### [WORK INSTRUCTIONS]
Search the data for the word "agent" and copy each line that has it.

### [INPUT DATA]
══════════

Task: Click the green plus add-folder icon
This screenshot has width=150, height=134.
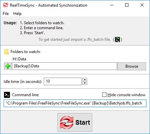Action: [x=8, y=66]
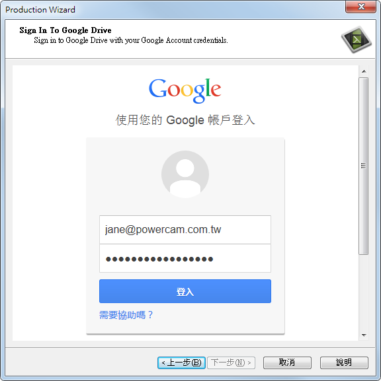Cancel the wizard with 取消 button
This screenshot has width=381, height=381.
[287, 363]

══════════

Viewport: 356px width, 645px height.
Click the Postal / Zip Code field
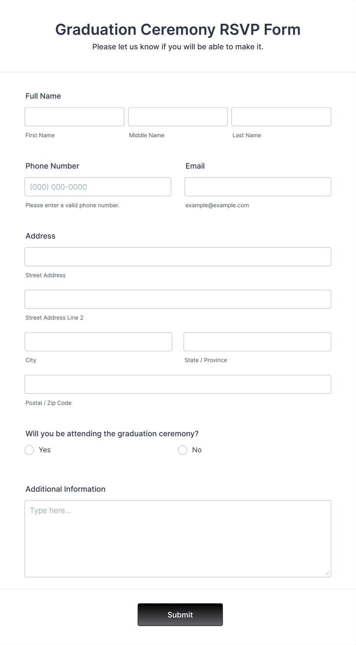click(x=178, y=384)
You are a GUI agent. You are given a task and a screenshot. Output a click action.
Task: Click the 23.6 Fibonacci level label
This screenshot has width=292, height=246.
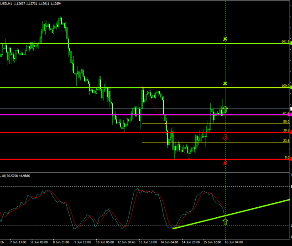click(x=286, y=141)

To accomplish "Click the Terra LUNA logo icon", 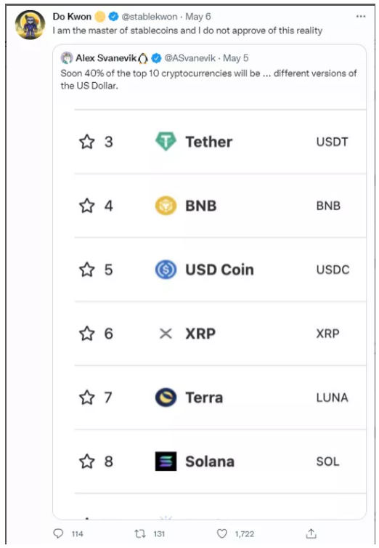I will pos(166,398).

══════════

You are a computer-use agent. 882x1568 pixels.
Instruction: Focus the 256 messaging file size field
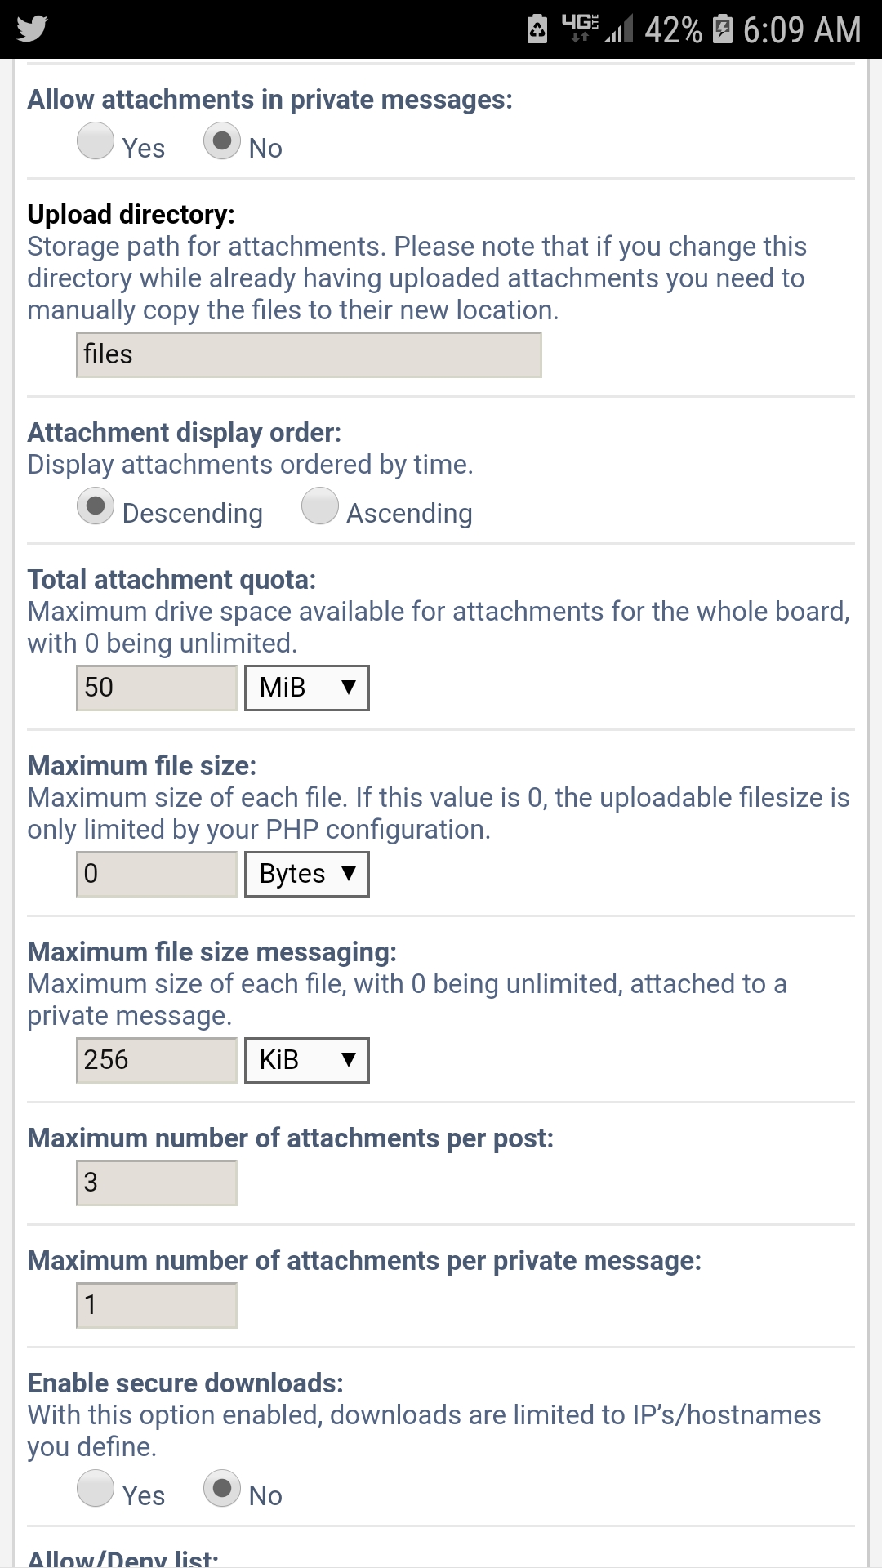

══════════

### [SOLUTION TO THE PROBLEM]
You are a GUI agent. You are given a task and a screenshot. Output a click action.
You are a computer-use agent. 882x1568 pixels.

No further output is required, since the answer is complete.